I remember every Sunday thirty or forty first cousins used to all get together.  Chicken were killed and prepared.  Pies and cakes were baked.  They would sit on the porch and visit with each other.  This is what I refer to when I say that it is the past that shapes the present and the present that shapes the future.  We come together to honor our ancestors, spend time with those who are here with us, and build a future for the rising generations.

Family members have moved away in search of jobs that have taken them all over the United States.  At one time receiving a long distance phone call was a big thing in the family.  Everyone would gather around the phone waiting to speak to the family member on the phone. Now  internet technology has brought us closer.
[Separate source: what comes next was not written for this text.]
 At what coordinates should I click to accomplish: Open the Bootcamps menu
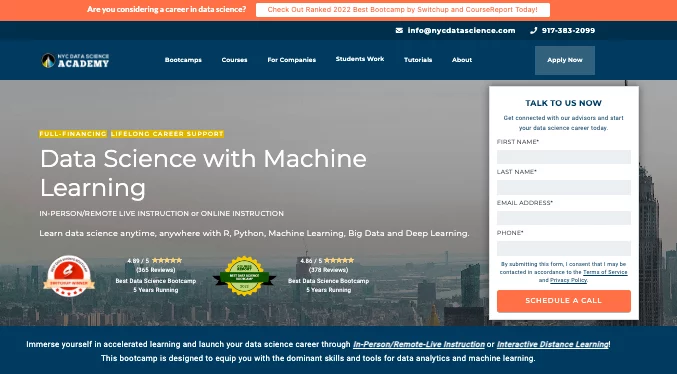[183, 60]
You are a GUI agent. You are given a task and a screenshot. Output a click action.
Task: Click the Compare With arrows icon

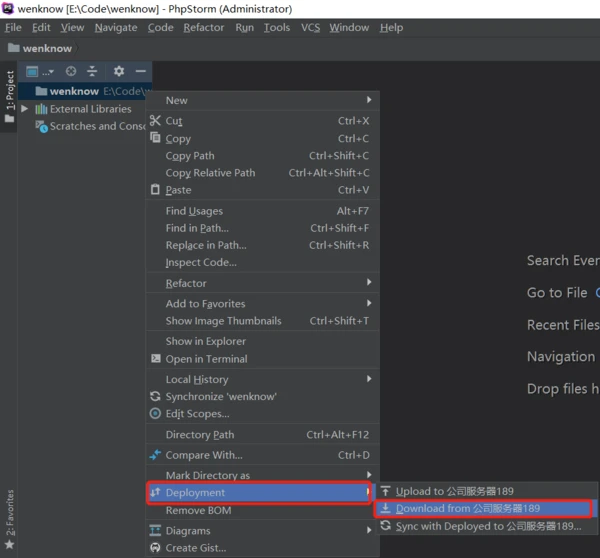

Those who passed away in our time become ancestors.  They were in their forties and fifties, and we thought they were old.  Now we are the elders, and our children are looking to us to guide them. Family reunions should have a council of elders to mandate family matters and family business.
Family Reunion. Submitted by Antoinette Harrell.

Family reunions could become a business.  A reunion is a perfect place where dues can be paid and funds generated for committees to carry out family business such as:

  • scholarship committee
  • cemetery committee
  • elderly care committee: Instead of putting family members in nursing homes, someone always took care of family.  Perhaps they need help paying for medicine or need a place to stay.
An education committee could assist family members with applying for grants, preparing for college, or resume writing.  They also could offer internships. When we work to empower our families, that's freedom.  We need to recreate the village. A lot can come from family reunions.  The family can plan community service activities, visit historical sites, restore a cemetery, set up a community resource center, support family members as they serve on a foreign mission.


The family was always the primary source of support for extended family members.  My mother, Isabel  Harrell Cook, had a cousin who had special needs.  Mandy Wheat's daughter took him in. That was just the way they did it.  It was not always about the money back then because they had so little.

They bartered, and they used money mostly for the things they could not barter.  For example my mother, Isabel Harrell Cook, allowed Henry Wheat to put his cows in the family pasture.  In return, he shared fresh vegetables, and when he slaughtered a cow, he shared portions of meat with her.

Each segment of the reunion is fun, but equally or more important are those things that would empower the family and build a stronger family community. When you empower a family, you can definitely build a stronger community.

Our families are rich with talented young people.  We have doctors, nurses, educators, business owners, farmers, and much more.  Having a family business directory makes available resources that will inspire family members to patronize each others services.  This is what economic freedom is all about.

One mistake we as genealogists make is that we do not live in the present in the family.  We are too busy researching the past and do not spend enough time with family members who are living in our time. We are looking for yesterday's information and not collecting enough of today's information right around us.  We pass up opportunities to connect and preserve today's information.

Children need to connect to their grandparents to learn more about the generation before them that in time they are connected to someone that they know.  When they become older, they will have greater interest to learn more about  family.  They will eventually desire to learn more about the people who were important to their grandparents.  They will then search out the generations that came before namely, great grandparents.

Map of Tangipahoa Parish, Louisiana, United St...Image via Wikipedia
This year, I created the Facebook page, African Americans of Tangipahoa Parish, Louisiana, to capture the attention of the younger family members.  I already have over 125 family members who have liked the page.  We are developing an online family community.  This is what the Nurturing Our Roots internet radio and television shows are all about.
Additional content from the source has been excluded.